Фатерлянд - Мураками Рю
«По-видимому, на место происшествия прибыла мобильная группа вещания Национального телевидения, — сказала девушка-корреспондент. — Данный выпуск новостей мы проведем совместно с ними».
Голос ведущей слегка дрожал. Ямада подумал, что она сильно напугана. Впрочем, он тоже испытывал страх.
— Эти парни из Северной Кореи, да? — спросил Фукуда. — А Япония и Северная Корея — враги. Вроде так… То есть, если эти люди являются, как они говорят, повстанцами, значит, они выступают против правительства своей страны и Ким Чен Ира. Следовательно, они — наши союзники. Тогда почему они ведут себя совсем не по-дружески? Если они прилетели сюда после провала государственного переворота, то первым делом им следовало бы сложить оружие и сдаться нам, разве не так? А эти больше напоминают оккупационный корпус…
Снова показали студию. Заметно побледневший ведущий сказал:
«Только что нам удалось получить комментарии от секретаря Кабинета министров».
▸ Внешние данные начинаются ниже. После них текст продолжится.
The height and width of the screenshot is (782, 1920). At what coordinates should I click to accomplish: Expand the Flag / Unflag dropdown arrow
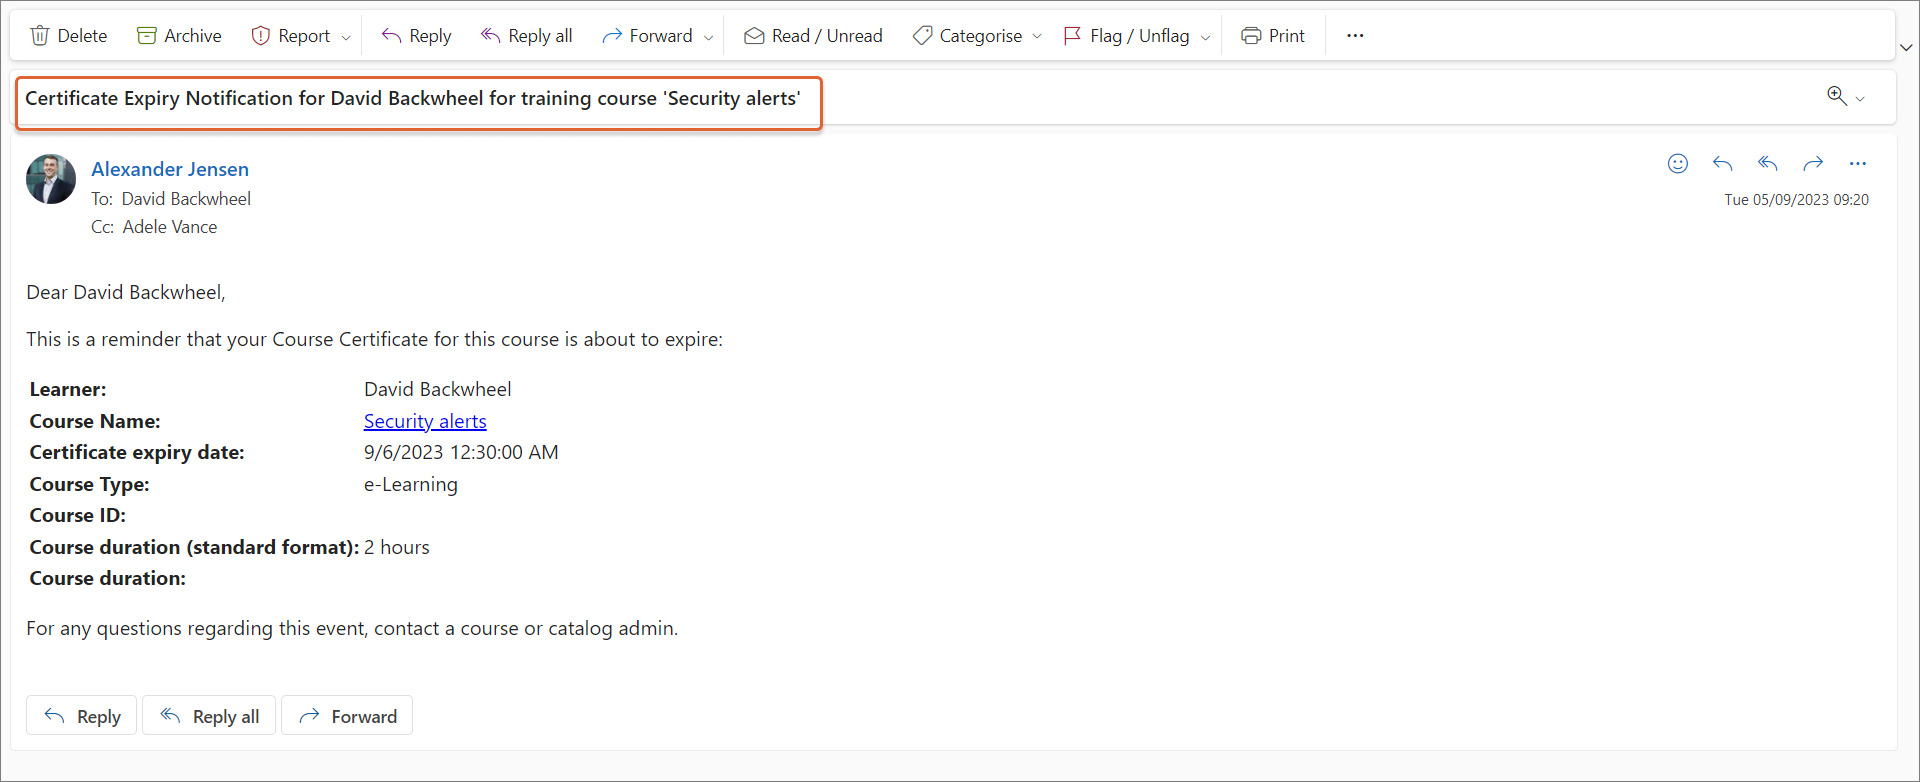[1205, 37]
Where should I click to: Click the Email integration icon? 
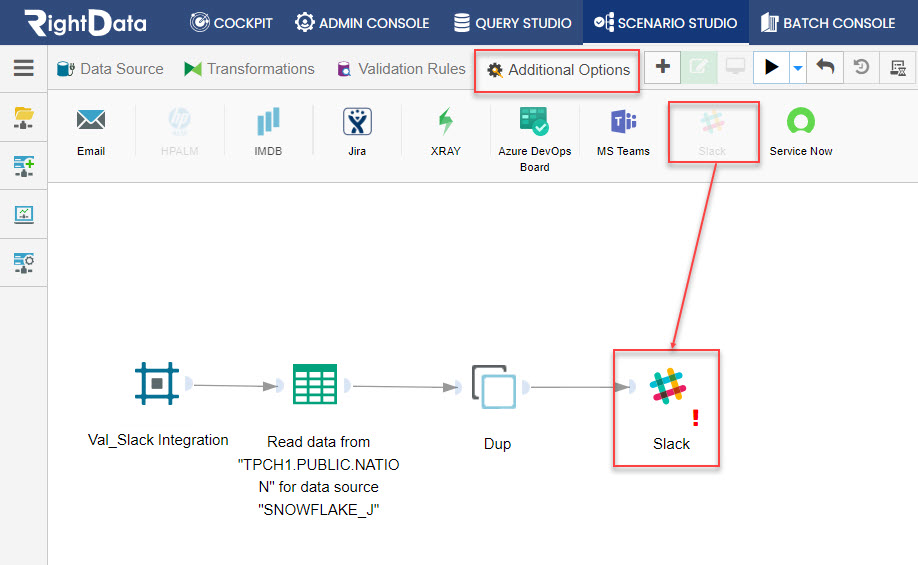pyautogui.click(x=91, y=121)
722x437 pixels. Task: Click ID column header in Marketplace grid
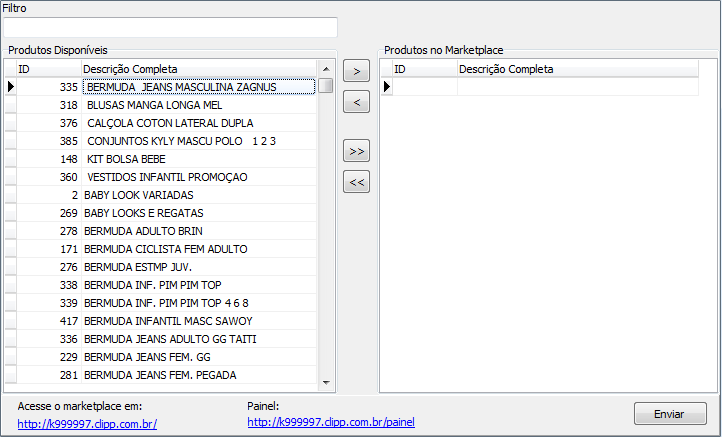(423, 69)
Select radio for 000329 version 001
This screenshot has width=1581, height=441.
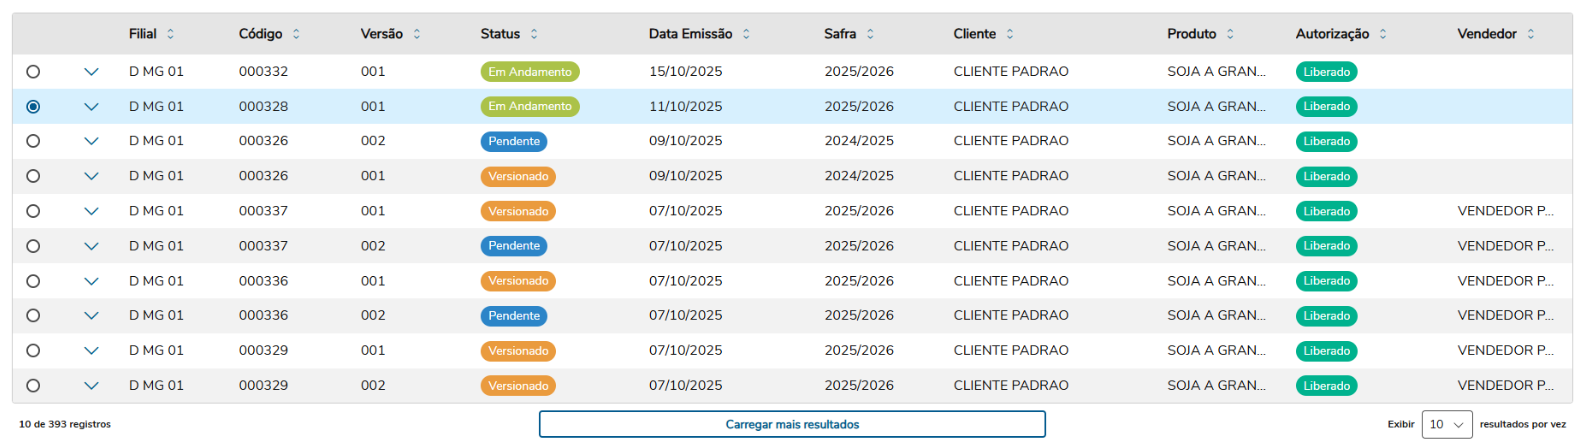(x=33, y=351)
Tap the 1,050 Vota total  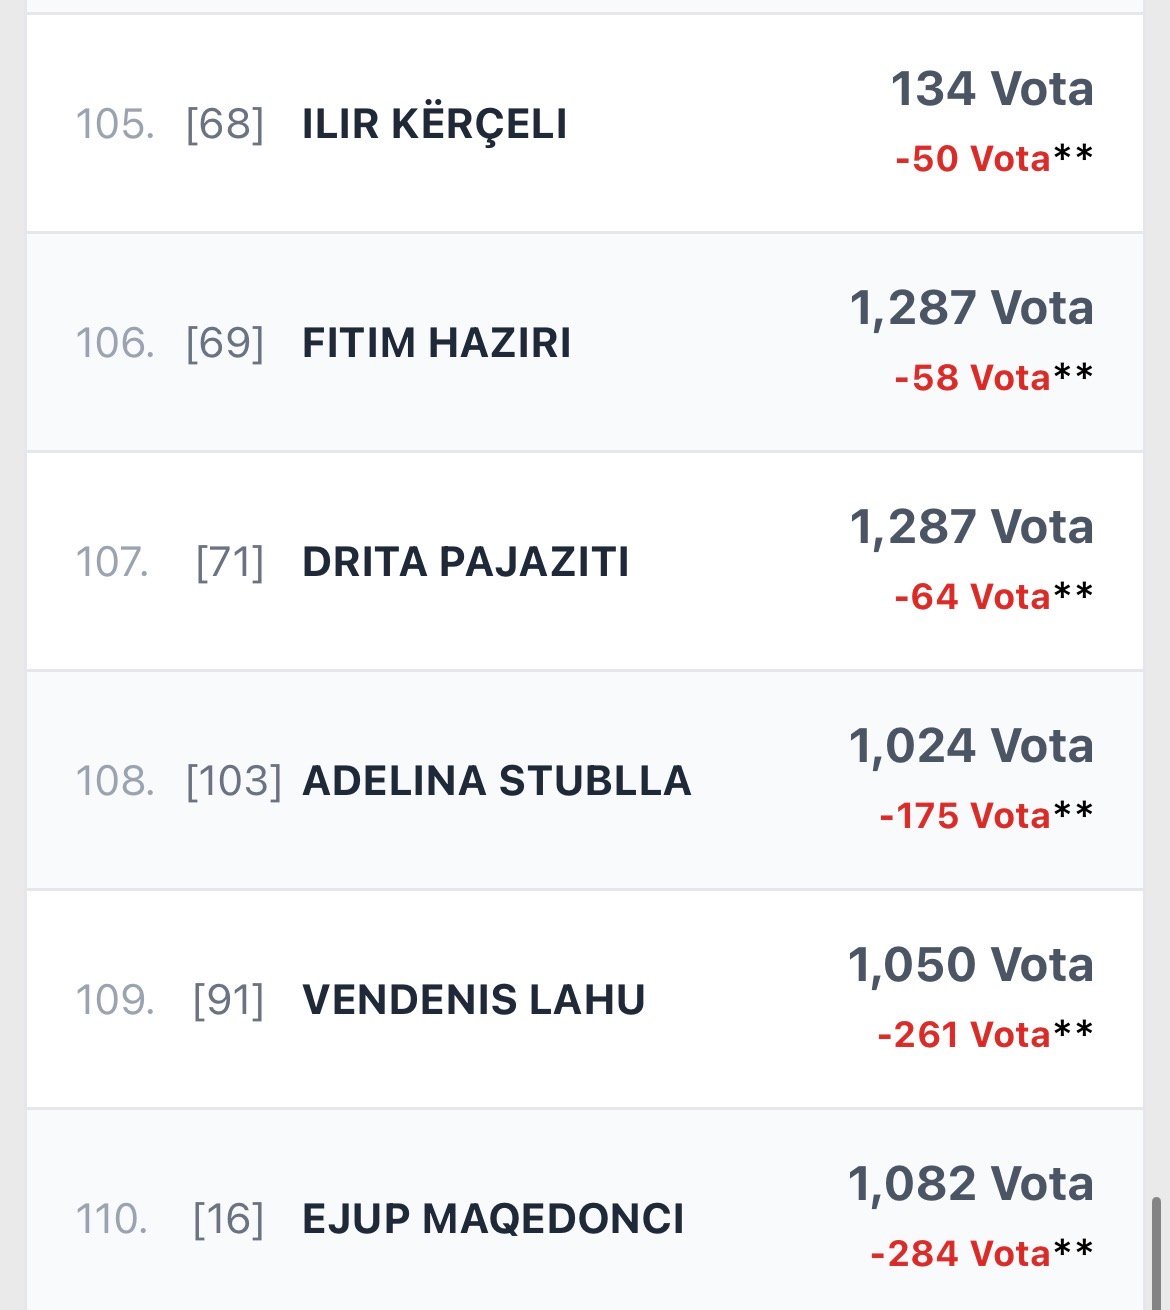point(971,965)
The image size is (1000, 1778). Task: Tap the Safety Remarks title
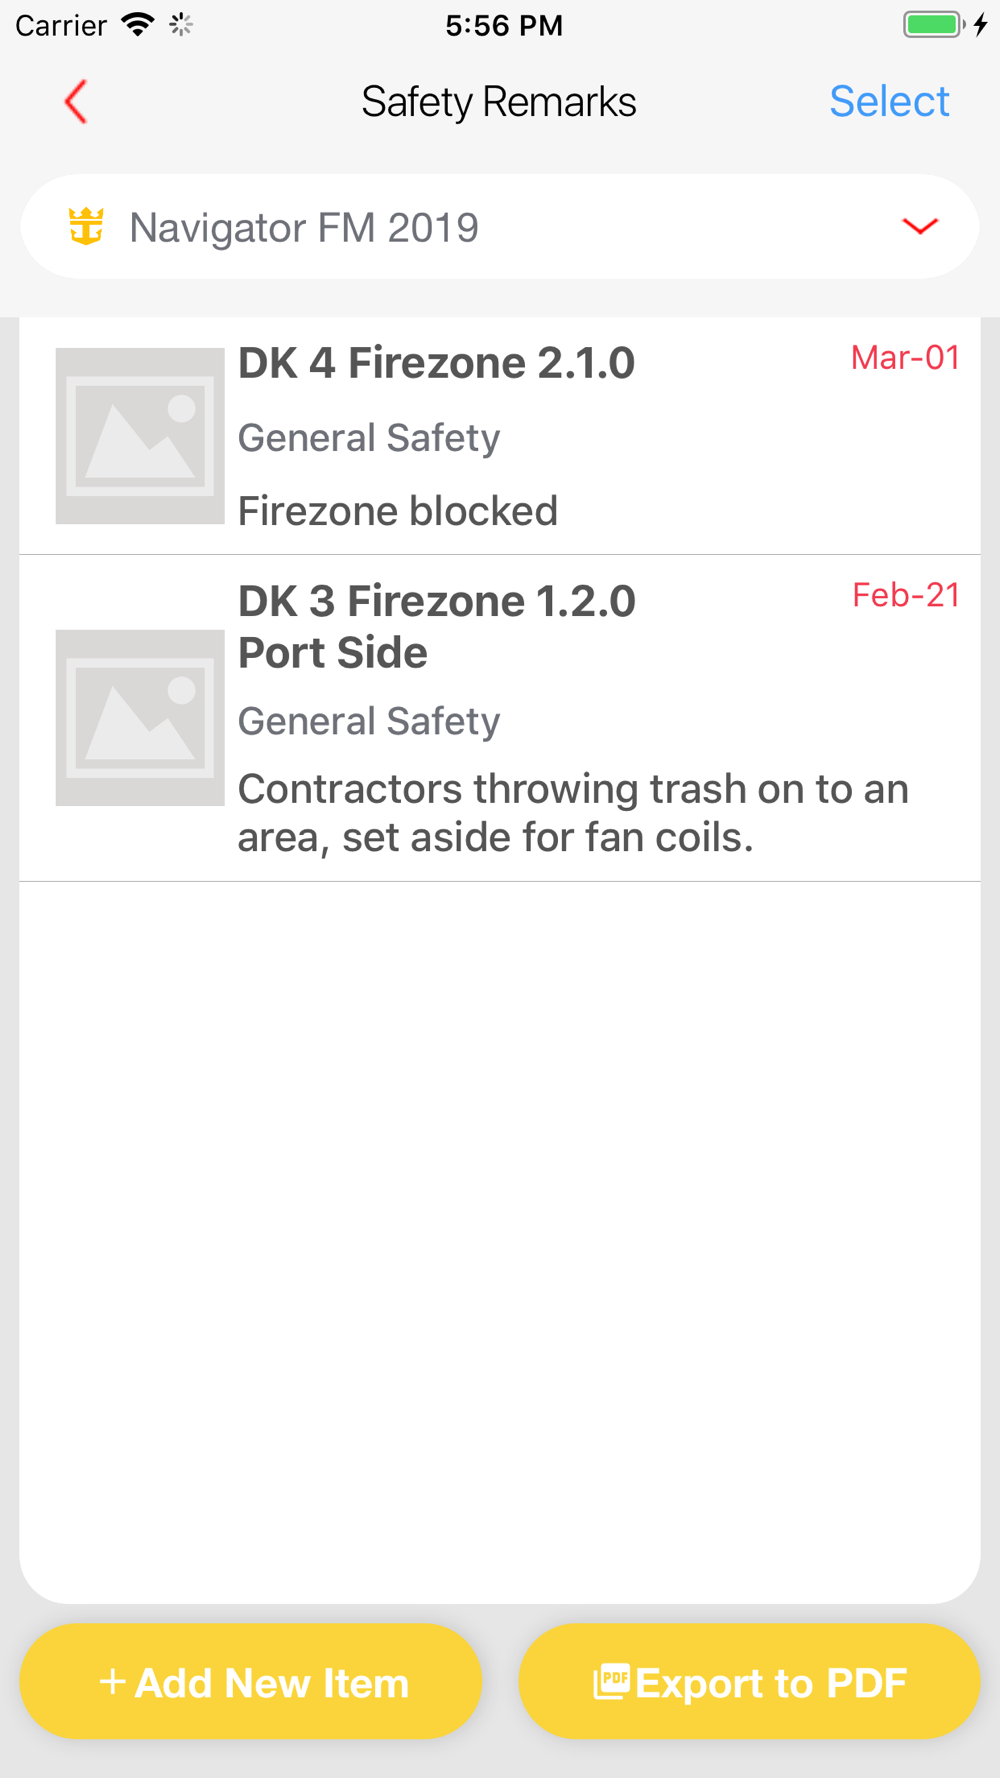point(498,102)
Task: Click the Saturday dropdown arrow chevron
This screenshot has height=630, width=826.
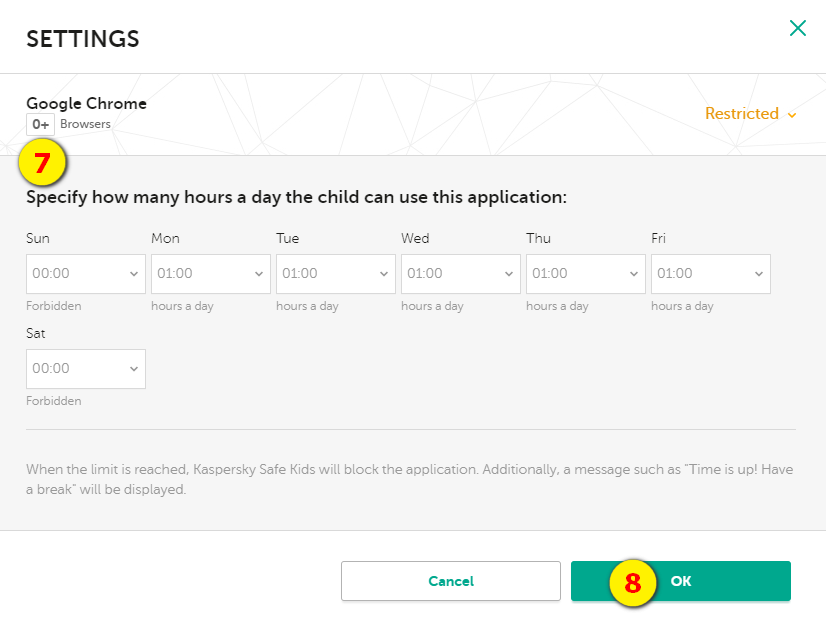Action: pyautogui.click(x=134, y=369)
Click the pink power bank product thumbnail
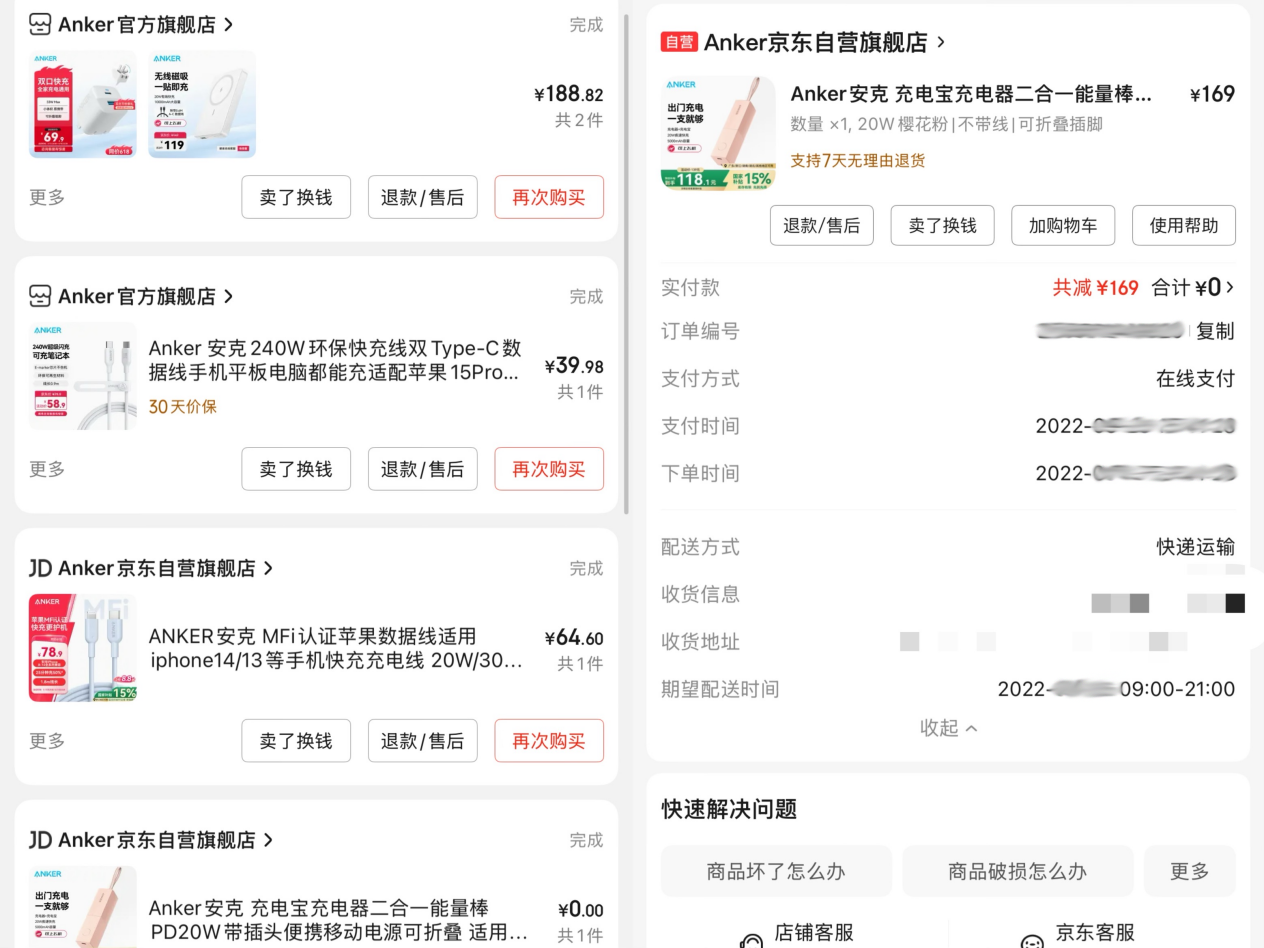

Сигемицу Такаси являлся членом фракции консерваторов в бывшей Демократической партии Японии. Он служил своего рода связующим звеном с либерал-демократами, которые перешли в «Зеленую Японию» с самого момента ее создания. Прибыв на поезде из Окаямы в дождливый Токио, Сигемицу сразу попал в плотное кольцо журналистов. Сначала он попытался отстранить от себя телекамеры, заявив, что еще не обсудил сложившуюся ситуацию с премьер-министром, но журналистская братия оказалась непреклонной. Большинство корреспондентов были сильно раздражены. «Мы не позволим вам отвертеться! — кричали иные. — Извольте что-нибудь сказать! Подумайте о заложниках, об их семьях! Говорите же!» Пытаясь увернуться от репортеров, Сигемицу налетел лбом на объектив камеры, и хлынувшая по лицу кровь смешалась с дождем.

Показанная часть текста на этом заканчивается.